Section 3: What Data to Collect:
Language Proficiency, Academic Achievement, Attitude
& Other Assessments


Identifying what data to collect is an important step in program evaluation.

Now that you have determined what your research questions and your goals and objectives are, you need to figure out how to collect the appropriate data to answer those questions. Of course, what you might discover is that you were a little overly ambitious in your research questions because they require much more data collection than your staff is willing to do. So, this is where you get realistic about identifying what measures you can use or develop and what your timeline will be for collecting data.

You might want to form a committee that will look into some of these issues and report back to the staff at a later meeting where you can discuss your evaluation plan.
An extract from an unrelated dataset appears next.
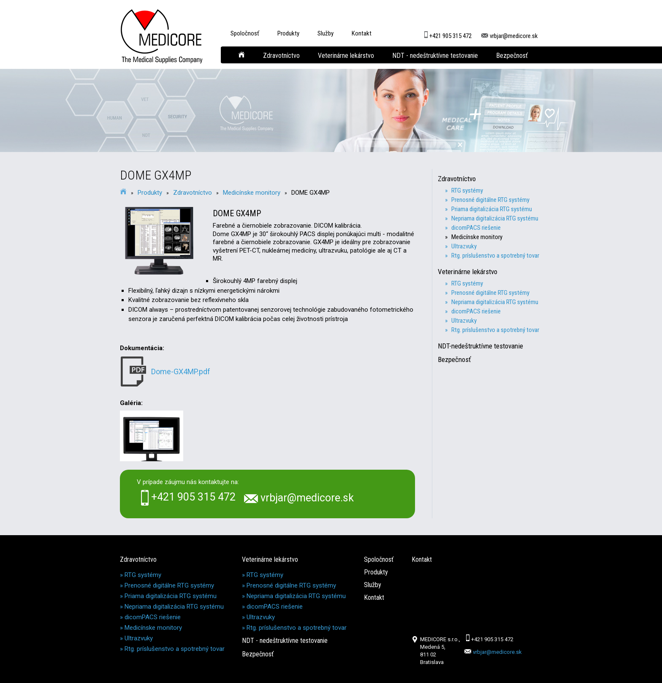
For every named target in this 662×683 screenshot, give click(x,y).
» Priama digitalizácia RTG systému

Identify Kinds of Data Needed

It is essential to identify early in the process what kinds of data will be needed to answer each of your evaluation questions. There are three types of data you might want to think about:

  • Demographic data: This refers to student background data—see more about this in Section 4 – Setting up the Database. You need to think about how much background data you want. There are some standard items that you probably want: student name, student ID, grade level, ethnicity, language background, maybe SES (e.g., parent education level), language proficiency background (ELL, IFEP, EO) at entry. You may also want to consider date of birth, retention in grade, special education designation, or participation in GATE/gifted program.
  • Student performance data (language proficiency and achievement test data): You need to consider how much language proficiency and achievement test data you need. Some things to consider:
    • You need to meet the national, state and possibly district requirements for achievement testing—typically testing only in English. Sometimes this includes writing assessments as well.
    • You should use some achievement measure in the other language of the program as well. In Spanish, you can use Aprenda3, SABE, or Supera. Beginning in 2007, California will produce a criterion-referenced test in Spanish that assesses the California State content standards for second through fourth grades (STS-Standards Test in Spanish). Other states, like Texas, may also have tests in Spanish. Assessments in languages other than Spanish are a little more difficult to obtain, as you have probably already discovered. (Check with other two-way sites to see what they are using and whether they have developed something you might be able to use or purchase or adapt for your needs. You can find out about other two-way programs from the Center for Applied Linguistics.) Be sure you use the appropriate measure if there is one required by your state.
    • Most states, like California, have developed an oral language proficiency test in English to assess English oral proficiency and literacy. These tests are developed for ELL students and are not usually appropriate for native English speakers.
    • NCLB requires that states administer an English language proficiency test to assess English listening, speaking, reading and writing skills. These tests are developed for ELL students and are not usually appropriate for native English speakers.
    • You should collect some data measuring oral language proficiency in
      the second language of the program (e.g., Spanish, Korean, Cantonese, Russian). Several possible examples are given below.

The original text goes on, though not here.